Niccolò Castelli e le vite di Allegra
‘Atlas’ del regista ticinese ha aperto, sulle reti Ssr, il festival del cinema svizzero
‘Atlas’ di Niccolò Castelli si apre con una scalata: riprese ravvicinate della protagonista su una parte rocciosa, poi lo sguardo si allarga, scopriamo i suoi amici e infine un campo lungo delle vette delle Dolomiti. Il mondo di Allegra (la brava Matilda De Angelis) è questo: lei, il suo corpo, la sua libertà, la sua amica del cuore Sonia (Anna Manuelli), i loro ragazzi Benni (Nicola Perot) e Sandro (Kevin Blaser), un futuro tutto da costruire. Ma senza fretta: per le responsabilità e gli immancabili compromessi c’è tempo. Un breve stacco e ritroviamo Allegra: rinchiusa in camera, le montagne lontane, dietro le inferriate di un’alta finestra, il corpo ferito, difficoltà di movimento. Cosa è successo lo sappiamo, anche se nel film sarà una lenta rivelazione: mentre i quattro amici si trovavano in Marocco per realizzare il sogno di scalare la catena montuosa dell’Atlante, un attentato ucciderà Sonia, Benni e Sandro e lascerà profonde ferite nel corpo e nella mente di Allegra. Lo sappiamo perché tutti ricordiamo l’attentato di Marrakech del 2011, nel quale morirono tre giovani ticinesi, e il regista Niccolò Castelli non nasconde di essersi ispirato a quel tragico evento che – parole sue – ha infranto quell’illusione di “vivere su un’isola neutrale, libera e felice, riparata dal resto del mondo”.

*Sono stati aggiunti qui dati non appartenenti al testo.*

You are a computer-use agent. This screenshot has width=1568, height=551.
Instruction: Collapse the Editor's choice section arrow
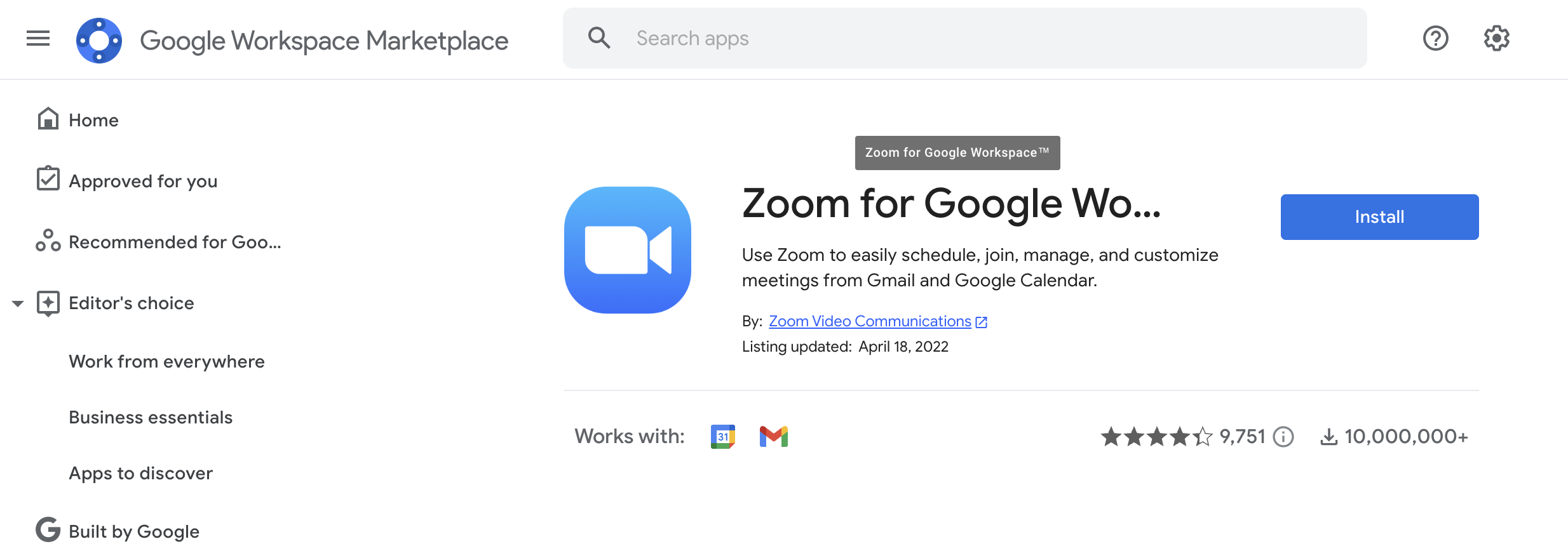[18, 303]
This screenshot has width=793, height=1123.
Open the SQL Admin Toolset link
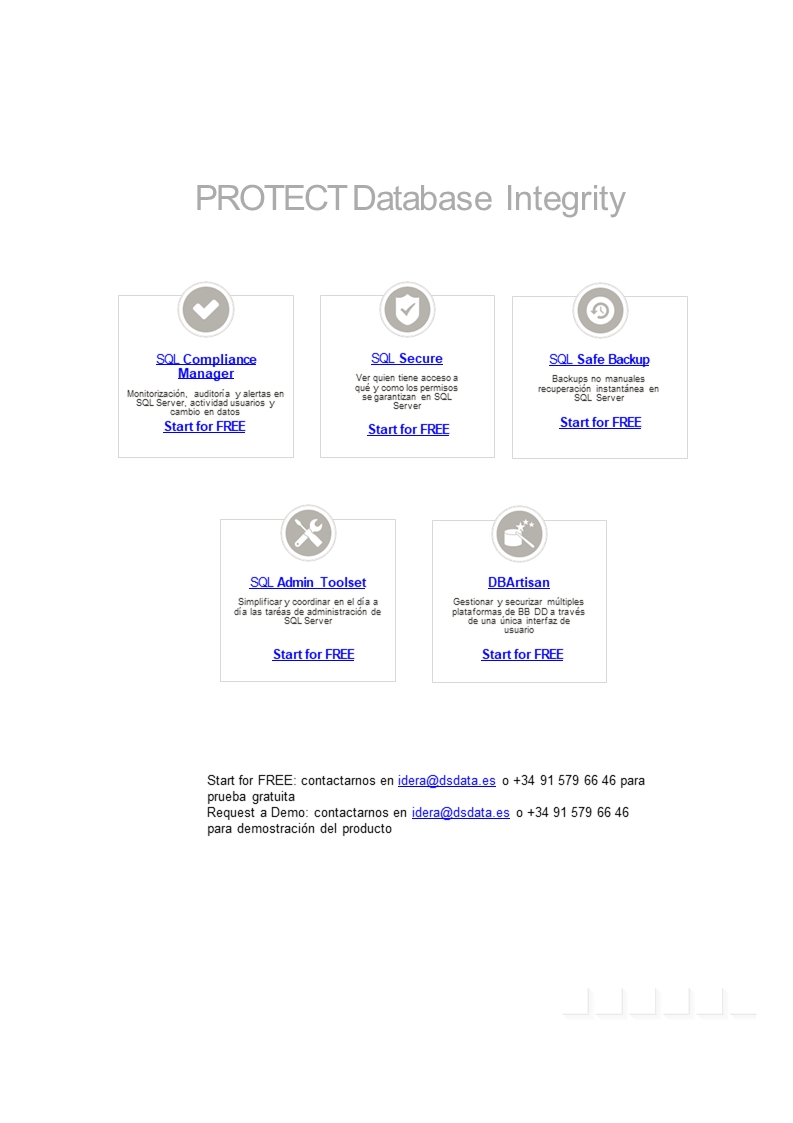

Ma questa idea dell’illusorio velo di Maya squarciato dall’esplosione è più che altro suggerita: al centro di ‘Atlas’ c’è in primo luogo la lenta e difficile guarigione di Allegra. Guarigione del corpo e guarigione dell’anima procedono di pari passo: tornare a muoversi autonomamente, a correre, magari anche ad arrampicarsi, accettare la morte degli amici, tornare a vivere e anche a divertirsi, superare le paure e i timori verso il diverso, rappresentato nel film da un giovane rifugiato di nome Arad (Helmi Dridi) che Allegra incontra quasi per caso sul bus. Un personaggio interessante, Arad, che forse poteva essere maggiormente sfruttato per raccontare, insieme alle paure di Allegra, quelle della nostra società, ma il sospetto è che non si sia voluto insistere troppo su questo tema per non correre il rischio di mancare di rispetto verso il dolore della protagonista.
‘Atlas’ racconta quindi la vita, le vite di Allegra. E lo fa molto bene: Niccolò Castelli si tiene lontano dalla facile retorica, non rinuncia a un po’ di speranza risparmiando allo spettatore uno stucchevole lieto fine. La regia è ben curata, lenta senza mai annoiare, il montaggio efficace nel suo muoversi avanti e indietro nel tempo, tra la spensieratezza del prima e il disorientamento del dopo, mischiando rievocazioni, ricordi e illusioni, un’ambiguità che riesce persino a ridare dignità all’abusata formula degli “spettri” del passato che popolano lo sguardo della protagonista. Se ‘Atlas’ ha dei limiti, non sono nella regia ma nella sceneggiatura. Mentre la protagonista Allegra risulta ben caratterizzata – per quanto forse un po’ troppo impenetrabile nel dopo l’attentato –, gli altri personaggi sono spesso solo abbozzati, a volte al limite della macchietta. Fulvio, il padre di Allegra, è uno stereotipo che cammina, ripetendo le frasi che ci aspettiamo dica uno che non capisce i giovani ed è pure un po’ razzista: uno spreco, pensando alle potenzialità di un attore come Angelo Bison; appena un po’ meglio per Ludovico, il padre di Sonia, interpretato da Neri Marcorè. Vista la durata non eccessiva del film – siamo poco sotto l’ora e mezza –, ci si poteva prendere qualche minuto in più per dare un po’ di spessore anche agli altri personaggi.